◆ **THE DATA**
-- Opening Marker --

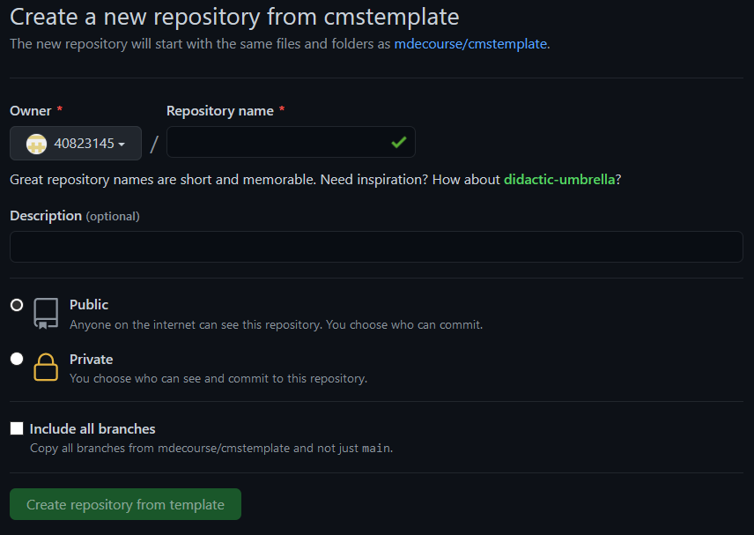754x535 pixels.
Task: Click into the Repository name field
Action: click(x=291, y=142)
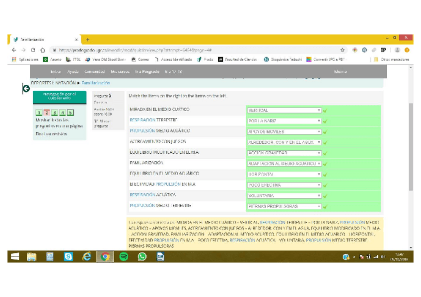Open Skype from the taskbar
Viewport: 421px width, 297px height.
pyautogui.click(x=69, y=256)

-- Closing Marker --
-- Opening Marker --

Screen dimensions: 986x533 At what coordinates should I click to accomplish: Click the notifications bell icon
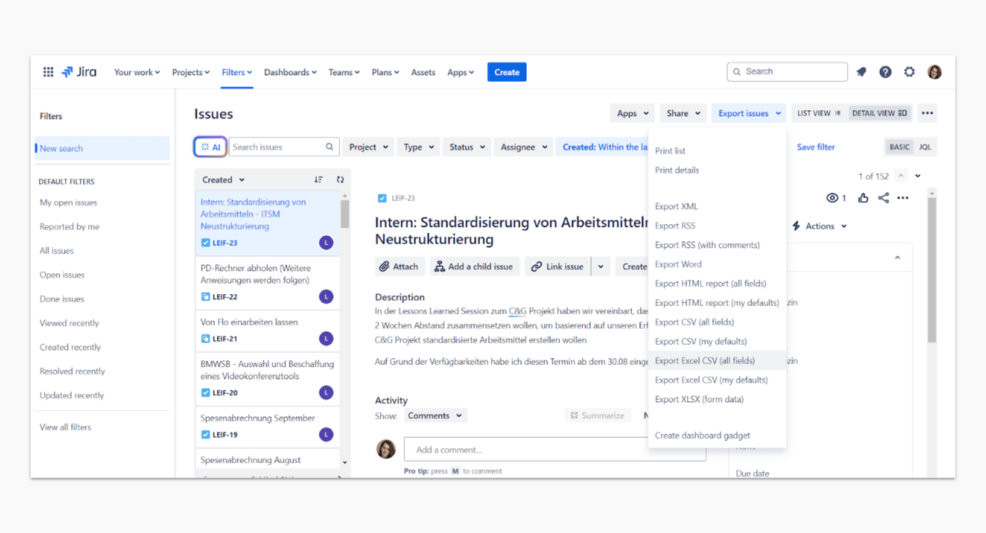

-- Closing Marker --
-- Opening Marker --

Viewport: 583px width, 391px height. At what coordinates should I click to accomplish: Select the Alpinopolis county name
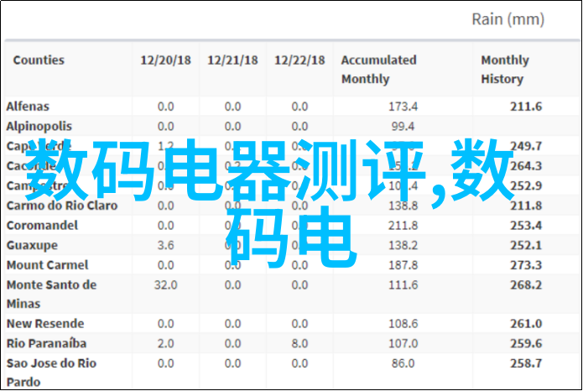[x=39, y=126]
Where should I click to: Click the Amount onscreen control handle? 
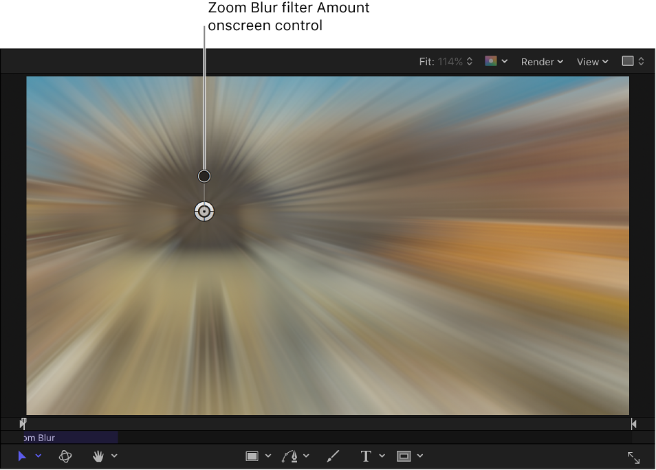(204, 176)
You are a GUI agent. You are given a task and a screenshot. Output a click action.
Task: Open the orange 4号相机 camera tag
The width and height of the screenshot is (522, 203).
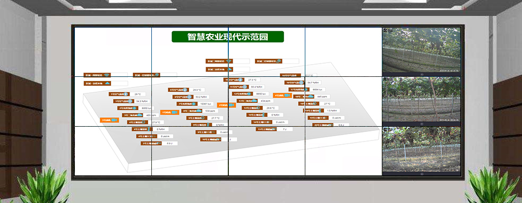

-- Closing Marker --

◆ **WHAT THE TASK ASKS**
Check each line of the listing above for the string "screenshot" and return those that contain it.

◆ **RESPONSE**
You are a GUI agent. You are given a task and a screenshot. Output a click action.
The width and height of the screenshot is (522, 203).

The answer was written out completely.